Peu connus, les appartements de coordination thérapeutique croulent sous les demandes. La Fédération nationale des hébergements VIH et autres pathologies (FNH-VIH) réclame leur développement. Et espère sécuriser les sorties du dispositif. Explications de Laurent Thévenin, son délégué national.

Laurent Thévenin (FNH-VIH)

Fin mai, pourquoi avez-vous alerté la ministre de la Santé ?

Laurent Thévenin. Plus d’une centaine d’associations gèrent environ 2000 places d'appartements de coordination thérapeutique (ACT) en France.
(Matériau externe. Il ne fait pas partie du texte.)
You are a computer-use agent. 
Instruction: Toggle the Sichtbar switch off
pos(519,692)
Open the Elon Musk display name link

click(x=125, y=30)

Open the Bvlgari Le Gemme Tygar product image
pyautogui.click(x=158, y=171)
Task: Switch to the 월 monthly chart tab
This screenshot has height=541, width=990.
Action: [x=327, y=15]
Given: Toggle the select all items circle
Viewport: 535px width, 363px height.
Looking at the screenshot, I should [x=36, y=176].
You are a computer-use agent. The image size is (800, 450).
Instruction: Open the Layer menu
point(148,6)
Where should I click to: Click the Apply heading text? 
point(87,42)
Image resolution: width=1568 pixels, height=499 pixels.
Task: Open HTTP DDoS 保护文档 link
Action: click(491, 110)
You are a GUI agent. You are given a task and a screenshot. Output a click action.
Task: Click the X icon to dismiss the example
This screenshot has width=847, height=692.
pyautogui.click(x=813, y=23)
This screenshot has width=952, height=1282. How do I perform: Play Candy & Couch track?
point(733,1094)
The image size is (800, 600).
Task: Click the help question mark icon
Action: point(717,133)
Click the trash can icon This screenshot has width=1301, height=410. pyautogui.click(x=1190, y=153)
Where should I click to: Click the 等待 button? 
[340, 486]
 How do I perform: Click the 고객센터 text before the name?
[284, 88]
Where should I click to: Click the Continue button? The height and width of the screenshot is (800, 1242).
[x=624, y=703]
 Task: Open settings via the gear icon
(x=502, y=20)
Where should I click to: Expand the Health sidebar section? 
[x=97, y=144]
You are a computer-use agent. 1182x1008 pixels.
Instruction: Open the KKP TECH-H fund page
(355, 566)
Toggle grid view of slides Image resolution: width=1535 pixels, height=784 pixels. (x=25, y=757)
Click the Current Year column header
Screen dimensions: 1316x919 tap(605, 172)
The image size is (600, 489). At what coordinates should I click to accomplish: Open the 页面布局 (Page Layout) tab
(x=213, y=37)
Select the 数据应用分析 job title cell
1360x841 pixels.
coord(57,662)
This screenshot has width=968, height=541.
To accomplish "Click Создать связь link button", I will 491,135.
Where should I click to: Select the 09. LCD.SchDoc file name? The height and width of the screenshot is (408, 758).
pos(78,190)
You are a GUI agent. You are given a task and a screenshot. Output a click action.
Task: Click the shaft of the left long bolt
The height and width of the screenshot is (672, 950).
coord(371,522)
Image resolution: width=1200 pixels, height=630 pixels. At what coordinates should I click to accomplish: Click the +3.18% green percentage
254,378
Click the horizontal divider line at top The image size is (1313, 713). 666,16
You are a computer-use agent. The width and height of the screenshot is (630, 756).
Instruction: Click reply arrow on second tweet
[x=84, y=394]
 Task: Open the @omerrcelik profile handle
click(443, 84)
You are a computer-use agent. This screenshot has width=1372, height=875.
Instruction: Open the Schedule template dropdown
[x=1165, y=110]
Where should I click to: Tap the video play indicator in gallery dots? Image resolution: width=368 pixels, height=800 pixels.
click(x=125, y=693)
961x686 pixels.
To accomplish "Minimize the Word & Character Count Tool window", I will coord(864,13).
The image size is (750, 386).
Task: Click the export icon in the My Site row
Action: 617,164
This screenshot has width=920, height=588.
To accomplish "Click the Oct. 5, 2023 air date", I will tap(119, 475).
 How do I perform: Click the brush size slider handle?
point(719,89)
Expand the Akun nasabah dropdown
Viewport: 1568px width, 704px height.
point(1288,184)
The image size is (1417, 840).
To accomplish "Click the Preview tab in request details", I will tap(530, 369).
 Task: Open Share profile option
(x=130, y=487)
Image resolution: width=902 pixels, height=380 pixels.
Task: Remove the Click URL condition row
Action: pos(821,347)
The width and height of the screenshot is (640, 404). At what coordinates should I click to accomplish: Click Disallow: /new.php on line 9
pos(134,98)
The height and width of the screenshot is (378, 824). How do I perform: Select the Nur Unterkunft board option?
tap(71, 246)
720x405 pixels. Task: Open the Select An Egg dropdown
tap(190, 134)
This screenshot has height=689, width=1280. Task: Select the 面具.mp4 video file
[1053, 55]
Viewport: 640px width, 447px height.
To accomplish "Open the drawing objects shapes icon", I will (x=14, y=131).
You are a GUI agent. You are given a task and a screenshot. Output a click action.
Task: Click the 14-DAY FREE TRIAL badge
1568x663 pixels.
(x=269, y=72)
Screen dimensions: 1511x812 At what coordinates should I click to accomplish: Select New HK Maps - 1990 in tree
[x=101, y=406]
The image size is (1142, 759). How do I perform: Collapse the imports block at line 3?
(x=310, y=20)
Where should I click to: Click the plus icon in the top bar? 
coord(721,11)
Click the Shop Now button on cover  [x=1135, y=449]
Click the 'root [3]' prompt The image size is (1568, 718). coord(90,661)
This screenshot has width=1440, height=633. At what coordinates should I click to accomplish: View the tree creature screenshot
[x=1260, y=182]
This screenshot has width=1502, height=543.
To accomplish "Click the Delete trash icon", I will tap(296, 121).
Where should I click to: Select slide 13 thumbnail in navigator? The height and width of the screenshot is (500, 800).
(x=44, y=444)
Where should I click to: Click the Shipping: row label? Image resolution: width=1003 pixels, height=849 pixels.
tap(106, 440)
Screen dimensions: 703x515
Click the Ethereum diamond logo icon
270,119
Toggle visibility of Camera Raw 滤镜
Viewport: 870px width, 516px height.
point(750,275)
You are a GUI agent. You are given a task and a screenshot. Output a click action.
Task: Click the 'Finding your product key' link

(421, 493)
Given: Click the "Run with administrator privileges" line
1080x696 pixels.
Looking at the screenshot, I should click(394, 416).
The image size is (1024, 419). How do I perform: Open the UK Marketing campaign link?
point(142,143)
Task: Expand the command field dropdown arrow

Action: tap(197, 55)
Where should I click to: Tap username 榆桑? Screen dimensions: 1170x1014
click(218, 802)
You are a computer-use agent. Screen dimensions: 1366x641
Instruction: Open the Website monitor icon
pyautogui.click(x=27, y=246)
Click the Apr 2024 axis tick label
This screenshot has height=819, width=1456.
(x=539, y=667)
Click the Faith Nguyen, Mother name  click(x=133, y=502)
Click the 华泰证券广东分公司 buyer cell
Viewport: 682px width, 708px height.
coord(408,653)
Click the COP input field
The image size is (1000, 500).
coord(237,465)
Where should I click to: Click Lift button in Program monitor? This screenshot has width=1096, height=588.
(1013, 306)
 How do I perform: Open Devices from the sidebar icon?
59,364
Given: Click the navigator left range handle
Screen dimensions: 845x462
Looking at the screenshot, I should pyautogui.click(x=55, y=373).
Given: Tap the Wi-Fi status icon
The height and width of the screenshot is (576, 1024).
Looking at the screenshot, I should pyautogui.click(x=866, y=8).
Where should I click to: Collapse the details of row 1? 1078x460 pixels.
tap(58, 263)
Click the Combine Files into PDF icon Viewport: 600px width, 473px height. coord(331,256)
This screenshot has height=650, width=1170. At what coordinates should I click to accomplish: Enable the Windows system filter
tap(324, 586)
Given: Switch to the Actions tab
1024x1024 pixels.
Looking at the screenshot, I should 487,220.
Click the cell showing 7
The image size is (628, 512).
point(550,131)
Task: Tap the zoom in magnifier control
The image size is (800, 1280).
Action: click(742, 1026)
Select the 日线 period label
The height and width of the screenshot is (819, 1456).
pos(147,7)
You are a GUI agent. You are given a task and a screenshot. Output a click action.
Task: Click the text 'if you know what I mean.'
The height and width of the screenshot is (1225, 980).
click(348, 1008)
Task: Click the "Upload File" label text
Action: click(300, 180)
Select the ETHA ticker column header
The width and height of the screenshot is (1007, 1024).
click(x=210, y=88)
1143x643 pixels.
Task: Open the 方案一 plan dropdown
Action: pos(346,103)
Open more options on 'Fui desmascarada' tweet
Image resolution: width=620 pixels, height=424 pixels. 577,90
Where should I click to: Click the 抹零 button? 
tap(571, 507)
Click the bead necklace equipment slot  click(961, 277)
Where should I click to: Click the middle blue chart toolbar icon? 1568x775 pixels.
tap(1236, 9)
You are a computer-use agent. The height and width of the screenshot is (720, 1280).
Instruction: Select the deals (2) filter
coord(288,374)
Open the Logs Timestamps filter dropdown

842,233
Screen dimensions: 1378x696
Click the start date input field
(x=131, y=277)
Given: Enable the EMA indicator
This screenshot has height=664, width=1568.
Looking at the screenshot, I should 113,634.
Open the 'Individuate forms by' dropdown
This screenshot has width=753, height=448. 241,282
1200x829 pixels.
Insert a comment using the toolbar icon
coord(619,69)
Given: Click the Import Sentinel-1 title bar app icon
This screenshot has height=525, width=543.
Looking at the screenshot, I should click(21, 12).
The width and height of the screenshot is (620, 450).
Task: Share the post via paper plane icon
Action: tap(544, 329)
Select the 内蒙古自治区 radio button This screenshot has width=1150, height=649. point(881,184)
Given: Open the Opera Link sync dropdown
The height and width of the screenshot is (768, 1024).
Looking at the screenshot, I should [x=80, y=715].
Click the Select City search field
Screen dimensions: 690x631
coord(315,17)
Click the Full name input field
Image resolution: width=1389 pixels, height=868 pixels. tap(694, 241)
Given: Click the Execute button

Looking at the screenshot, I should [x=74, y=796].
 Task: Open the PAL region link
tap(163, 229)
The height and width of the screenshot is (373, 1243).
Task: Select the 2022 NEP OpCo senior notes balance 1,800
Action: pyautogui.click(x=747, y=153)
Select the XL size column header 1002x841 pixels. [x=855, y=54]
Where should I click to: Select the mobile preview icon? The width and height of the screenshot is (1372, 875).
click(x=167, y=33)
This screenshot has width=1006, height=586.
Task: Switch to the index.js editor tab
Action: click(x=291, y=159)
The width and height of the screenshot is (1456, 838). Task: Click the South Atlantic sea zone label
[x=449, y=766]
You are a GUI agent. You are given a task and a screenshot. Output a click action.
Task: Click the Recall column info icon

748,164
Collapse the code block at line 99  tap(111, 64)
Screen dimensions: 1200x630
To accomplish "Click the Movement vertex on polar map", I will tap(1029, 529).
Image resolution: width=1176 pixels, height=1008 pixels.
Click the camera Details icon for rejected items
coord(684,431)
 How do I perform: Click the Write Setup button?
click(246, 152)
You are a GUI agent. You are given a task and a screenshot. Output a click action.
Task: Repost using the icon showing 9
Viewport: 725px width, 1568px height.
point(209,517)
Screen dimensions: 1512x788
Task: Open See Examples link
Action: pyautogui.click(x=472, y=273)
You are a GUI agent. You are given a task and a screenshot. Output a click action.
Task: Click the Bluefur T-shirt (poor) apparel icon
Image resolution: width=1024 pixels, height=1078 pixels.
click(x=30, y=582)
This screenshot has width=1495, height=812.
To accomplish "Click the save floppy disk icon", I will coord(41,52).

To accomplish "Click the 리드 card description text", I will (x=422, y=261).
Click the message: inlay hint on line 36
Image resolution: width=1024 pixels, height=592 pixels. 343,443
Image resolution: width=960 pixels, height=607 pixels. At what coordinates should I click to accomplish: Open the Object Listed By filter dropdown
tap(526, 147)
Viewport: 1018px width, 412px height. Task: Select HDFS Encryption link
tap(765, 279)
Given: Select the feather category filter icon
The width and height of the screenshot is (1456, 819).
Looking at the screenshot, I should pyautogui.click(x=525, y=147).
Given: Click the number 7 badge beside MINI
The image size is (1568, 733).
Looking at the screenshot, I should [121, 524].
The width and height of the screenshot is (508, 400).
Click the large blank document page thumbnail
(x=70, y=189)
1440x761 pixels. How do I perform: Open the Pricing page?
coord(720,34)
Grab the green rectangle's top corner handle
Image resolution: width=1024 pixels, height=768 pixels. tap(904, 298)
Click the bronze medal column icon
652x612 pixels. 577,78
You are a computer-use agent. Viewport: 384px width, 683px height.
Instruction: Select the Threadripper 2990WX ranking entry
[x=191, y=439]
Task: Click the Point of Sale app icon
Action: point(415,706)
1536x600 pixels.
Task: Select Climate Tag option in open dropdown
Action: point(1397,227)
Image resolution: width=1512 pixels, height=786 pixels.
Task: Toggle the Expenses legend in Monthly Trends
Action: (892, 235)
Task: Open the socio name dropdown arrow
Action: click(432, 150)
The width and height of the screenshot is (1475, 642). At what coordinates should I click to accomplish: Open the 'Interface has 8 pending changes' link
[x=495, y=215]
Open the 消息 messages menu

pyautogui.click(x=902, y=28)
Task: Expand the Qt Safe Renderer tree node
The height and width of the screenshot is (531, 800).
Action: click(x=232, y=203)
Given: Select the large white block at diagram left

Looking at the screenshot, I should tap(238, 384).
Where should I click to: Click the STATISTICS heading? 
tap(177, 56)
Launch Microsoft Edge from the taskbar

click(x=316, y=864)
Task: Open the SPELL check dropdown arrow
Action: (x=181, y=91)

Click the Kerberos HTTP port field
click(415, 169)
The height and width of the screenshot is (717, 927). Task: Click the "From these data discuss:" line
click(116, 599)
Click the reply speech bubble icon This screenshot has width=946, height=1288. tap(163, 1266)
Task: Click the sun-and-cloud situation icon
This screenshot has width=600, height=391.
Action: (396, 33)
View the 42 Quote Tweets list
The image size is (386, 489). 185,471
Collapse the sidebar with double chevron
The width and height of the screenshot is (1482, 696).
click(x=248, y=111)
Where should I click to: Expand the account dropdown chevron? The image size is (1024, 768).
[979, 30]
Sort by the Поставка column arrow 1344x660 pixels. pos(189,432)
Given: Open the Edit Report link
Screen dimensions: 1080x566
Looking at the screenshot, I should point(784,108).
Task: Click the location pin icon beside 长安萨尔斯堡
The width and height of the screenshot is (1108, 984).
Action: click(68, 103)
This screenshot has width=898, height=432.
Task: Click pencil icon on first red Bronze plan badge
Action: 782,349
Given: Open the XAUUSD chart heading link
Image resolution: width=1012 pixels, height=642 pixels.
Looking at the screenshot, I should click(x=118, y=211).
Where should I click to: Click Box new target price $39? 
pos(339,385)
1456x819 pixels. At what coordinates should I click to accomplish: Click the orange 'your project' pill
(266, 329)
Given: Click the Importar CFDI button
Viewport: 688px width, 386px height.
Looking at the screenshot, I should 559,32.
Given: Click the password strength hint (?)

Ce qui est très insuffisant, notamment en Ile-de-France, où seulement 3 % des personnes qui en font la demande obtiennent une place (20 % ailleurs). Il y a donc urgence ! Nous réclamons donc le lancement d'un second plan pluriannuel de création de places [1]. En attendant, au moins 310 places supplémentaires en 2016. Pour l'heure, le gouvernement ne s’est pas prononcé sur sa volonté de développer rapidement l’offre.

Pourtant, le dispositif est pertinent…

L. T. Créées dans les années 1990 pour les malades du Sida en situation de précarité, ces structures médico-sociales se sont ouvertes aux autres pathologies (cancer, hépatites, diabète…) avec la loi dite 2002-2. Elles proposent un hébergement temporaire avec une prise en charge médicale, psychologique et sociale. En moyenne, les personnes restent 16 à 18 mois. Et plus d’une sur deux bénéficie à sa sortie d'un logement de droit commun. Les autres sont orientées vers des établissements sociaux ou médico-sociaux. Malgré ce bilan positif, et un public potentiel très large, les ACT restent peu connus.

Quels sont les enjeux à l'avenir ?

L. T. Nous souhaitons pouvoir déployer les équipes d’ACT à domicile sous la forme de service, ce que le cadre réglementaire actuel ne prévoit pas. Nous soutenons ainsi l’amendement au projet de loi Égalité et citoyenneté [2] qui vise à prévenir les expulsions locatives auxquelles les malades chroniques peuvent être confrontés, en raison d’une perte d’emploi et de revenu provoquant des impayés de loyer. Ce dispositif est actuellement testé à Paris, Orléans et Tours. Les premiers résultats sont probants : plus de 85 % des expulsions sont évitées quand l'équipe pluridisciplinaire intervient. Par ailleurs, nous demandons que les personnes sortant d'un ACT soient prioritaires pour accéder au parc social. Là, nous avons été entendus par la ministre du Logement qui devrait porter notre proposition d’amendement. 

[1] Qui prendrait la suite du plan d’amélioration de la qualité de vie des malades chroniques 2007-2011.

[2] Le texte devait être examiné en séance publique à l'Assemblée nationale à partir du 27 juin.